** Exercise prompt **
Count the lines of the records below that contain the string "district", matching case exactly, and reply with the number alone.
** Start Input for this task **
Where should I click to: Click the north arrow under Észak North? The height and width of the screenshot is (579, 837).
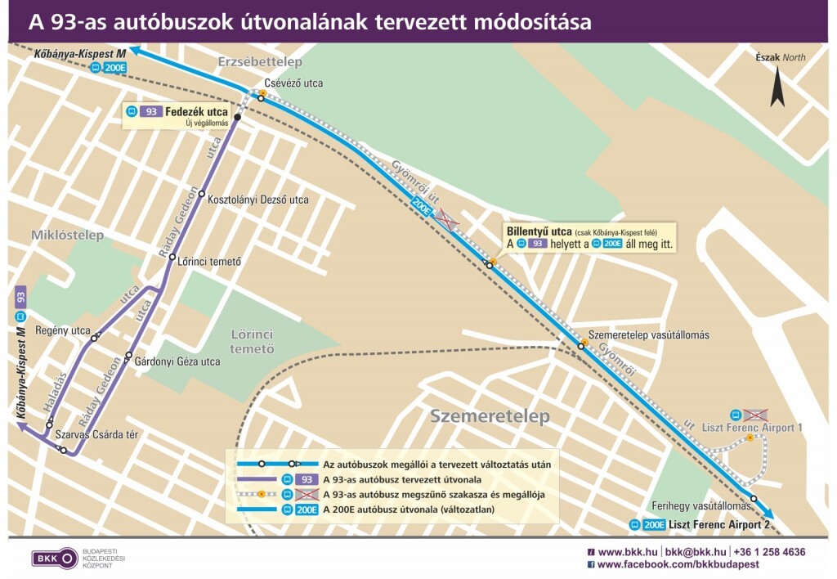coord(777,88)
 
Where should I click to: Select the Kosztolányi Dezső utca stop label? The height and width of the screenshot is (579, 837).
coord(258,200)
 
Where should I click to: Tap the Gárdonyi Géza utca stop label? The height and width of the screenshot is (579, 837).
coord(177,361)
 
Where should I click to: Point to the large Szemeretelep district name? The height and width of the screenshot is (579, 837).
coord(490,416)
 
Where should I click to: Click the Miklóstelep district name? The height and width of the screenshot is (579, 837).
coord(68,236)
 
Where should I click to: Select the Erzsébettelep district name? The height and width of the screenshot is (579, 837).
coord(260,62)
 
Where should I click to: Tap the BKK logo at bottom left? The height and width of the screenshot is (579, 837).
coord(55,559)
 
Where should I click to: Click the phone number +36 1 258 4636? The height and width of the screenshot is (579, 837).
coord(769,552)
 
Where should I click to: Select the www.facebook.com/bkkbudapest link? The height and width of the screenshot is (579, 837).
coord(678,564)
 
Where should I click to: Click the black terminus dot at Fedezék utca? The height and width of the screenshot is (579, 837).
coord(238,118)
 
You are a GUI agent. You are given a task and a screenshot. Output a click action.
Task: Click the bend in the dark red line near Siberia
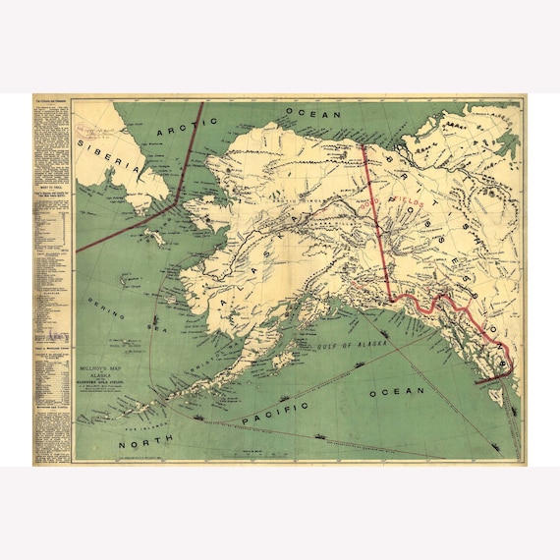(176, 196)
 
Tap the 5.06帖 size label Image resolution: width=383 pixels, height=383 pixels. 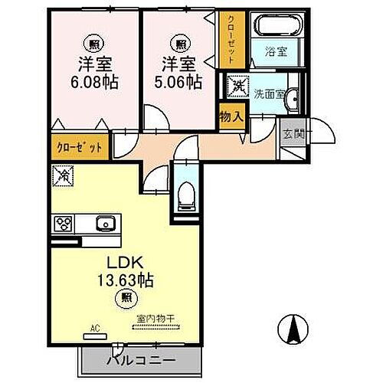tap(177, 82)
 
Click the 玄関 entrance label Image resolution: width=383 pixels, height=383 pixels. tap(293, 135)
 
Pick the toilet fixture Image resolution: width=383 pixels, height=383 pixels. tap(185, 198)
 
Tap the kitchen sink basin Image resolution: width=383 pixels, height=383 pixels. tap(104, 224)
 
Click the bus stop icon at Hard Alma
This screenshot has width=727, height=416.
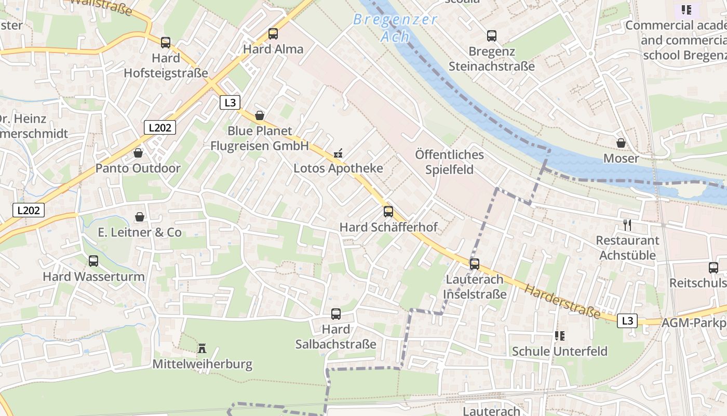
** End Input for this task **
** Result of the task **
3